In the sequels and spin-off category there's Hugh Jackman reverting from top-hat-and-tails to whiskers and claws in X-Men Origins: Wolverine; Christian Bale doing franchise duty again in Terminator Salvation; further entries in the Harry Potter, Ice Age, Transformers and Night at the Museum series; and, perhaps worst to contemplate, another turn round the block for Tom Hanks's drowned-cat 'do in Angels & Demons, sired by The Da Vinci Code. In terms of adaptations, there's JJ Abrams's space-babies take on Star Trek; Will Ferrell in a remake of the famously shoddy fantasy TV series Land of the Lost; and a live-action version of GI Joe, partly inspired by the moolah the first Transformers film raked in.

That the studios lean heavily on brands and formulae that have proven profitable is hardly news but it's still dispiriting to see quite so derivative a slate of titles lined up for the summer.
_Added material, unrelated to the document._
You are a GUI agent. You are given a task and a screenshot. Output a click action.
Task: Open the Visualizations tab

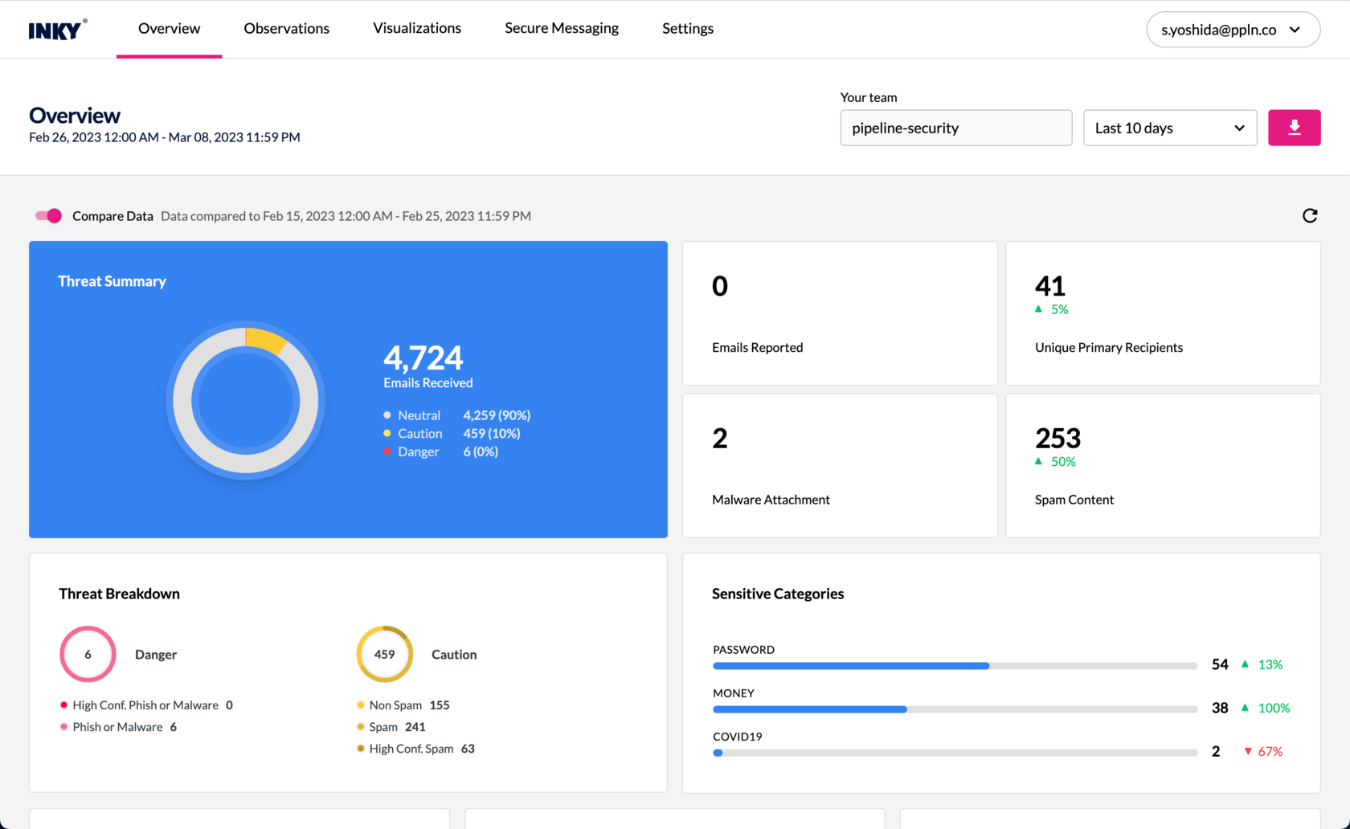point(416,29)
So far, the signs are that the economic downturn need not spell disaster for the film industry: box office is actually up. Just like in the Great Depression, right? Yes and no. For all the stories about the Depression being the making of the movies, the early 1930s were highly troubled times for box-office takings. It was only later on, when audiences' means and desires meshed more neatly with Hollywood output, that the golden age kicked in. Perhaps this summer's titles will prove to be the equivalent of well-made comfort food, offering familiar pleasures that audiences appreciate. Over the longer term, however, the industry is likely to have to come up with something new that chimes with the times.
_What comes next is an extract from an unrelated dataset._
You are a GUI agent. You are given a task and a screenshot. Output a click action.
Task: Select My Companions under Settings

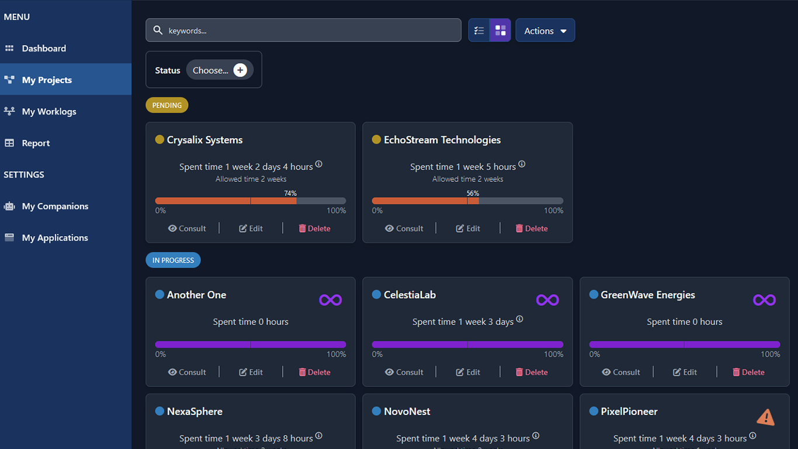tap(55, 206)
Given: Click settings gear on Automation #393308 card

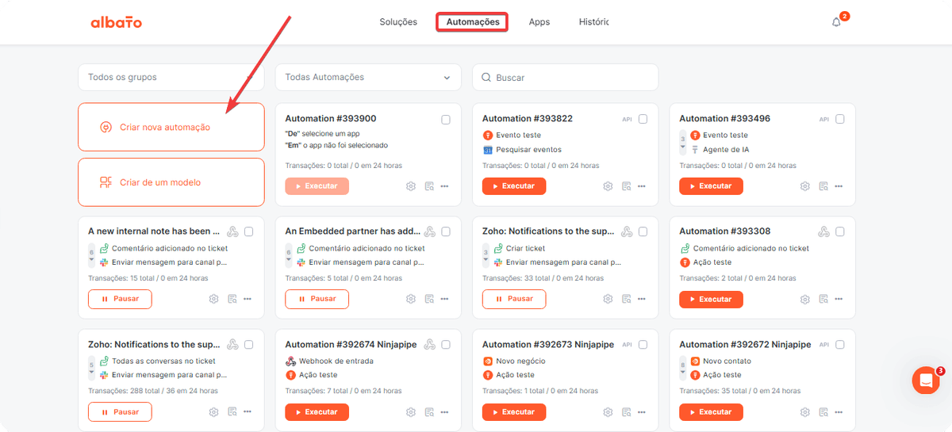Looking at the screenshot, I should coord(804,299).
This could be where the few non-franchise titles on Variety's list come in. A couple of them could also fit into the comfort-food category, but in an imaginative, revisionist kind of way. Michael Mann's Public Enemies and Quentin Tarantino's Inglourious Basterds are knowing takes on established genres with adult male appeal and period resonance: the gangster picture that took off in the Depression and the war movie that arguably succeeded it. And the Disney-Pixar feature Up – about a man whose house achieves lift-off with balloons – should benefit from the Pixar studio brand; indeed, it is perhaps the only studio brand with audience appeal comparable to that of, say, Universal horror or Warner Bros gangster flicks of the 1930s.

The final two films on Variety's list are comedies: Judd Apatow's latest, Funny People, starring Adam Sandler and Seth Rogen as present-day standups, and The Year One, Harold Ramis's Monty Python-style stone-age/Biblical spoof starring Jack Black and Michael Cera. A couple of years ago, it's questionable whether such comedies would have found a place in a blockbuster list. But although they have traditionally been overlooked as both box-office and critical darlings, comedies are cheap to produce and blessedly escapist. At their most successful, there are few other genres that please studios and audiences more. A period of economic strife just might be what's needed for them finally to take their well-deserved place in the sun.